Sumário: O recurso previsto no art.º 12.º da Lei n.º 2/93/M é de plena jurisdição.

O exercício dos direitos de reunião ou manifestação apenas pode ser restringido, limitado ou condicionado nos casos previstos na lei.

Só não deve ser permitida a ocupação de lugares públicos para a realização de reuniões ou manifestações quando, por exemplo, pela própria natureza dos lugares não é possível essa realização, ou existe grave perigo para a segurança de pessoas ou outros interesses públicos mais relevantes do que o exercício do direito de reunião ou manifestação.

A Lei n.º 2/93/M não estabelece a falta de espaço suficiente para várias manifestações simultâneas como razão de restrição espacial ao exercício das respectivos direitos.

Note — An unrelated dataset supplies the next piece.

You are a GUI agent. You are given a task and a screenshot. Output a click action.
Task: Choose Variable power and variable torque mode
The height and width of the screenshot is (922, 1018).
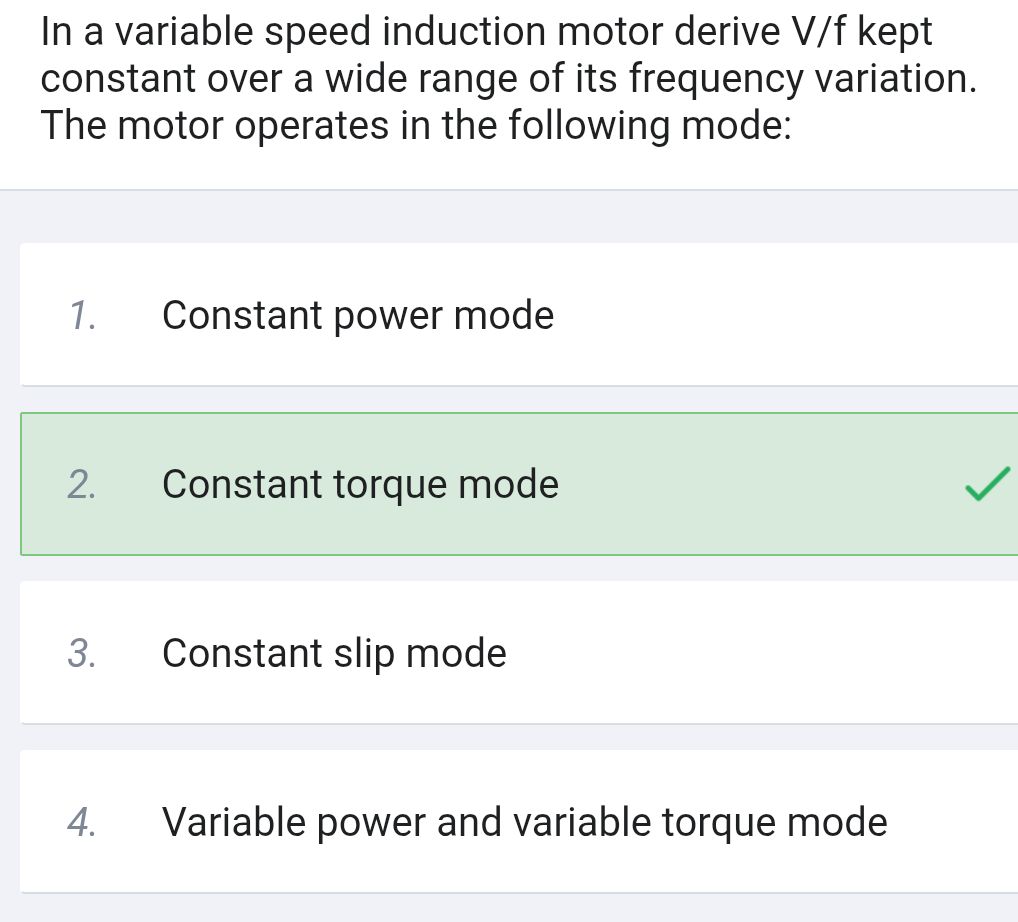coord(525,822)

Perante a acumulação de pessoas, a lei admite a imposição de restrições às manifestações por parte dos órgãos da Polícia de Segurança Pública, com fundamento no bom ordenamento do trânsito de pessoas e bens nas vias públicas ou em razões de segurança pública quanto ao respeito de distância mínima de determinadas instalações

Nesta medida, os órgãos policiais têm poderes para organizar espacialmente várias actividades de reunião ou manifestação previstas para o mesmo local, até para interromper a sua realização quando as mesmas se afastem da sua finalidade pela prática de actos contrários à lei ou que perturbem grave e efectivamente a segurança pública ou o livre exercício dos direitos das pessoas.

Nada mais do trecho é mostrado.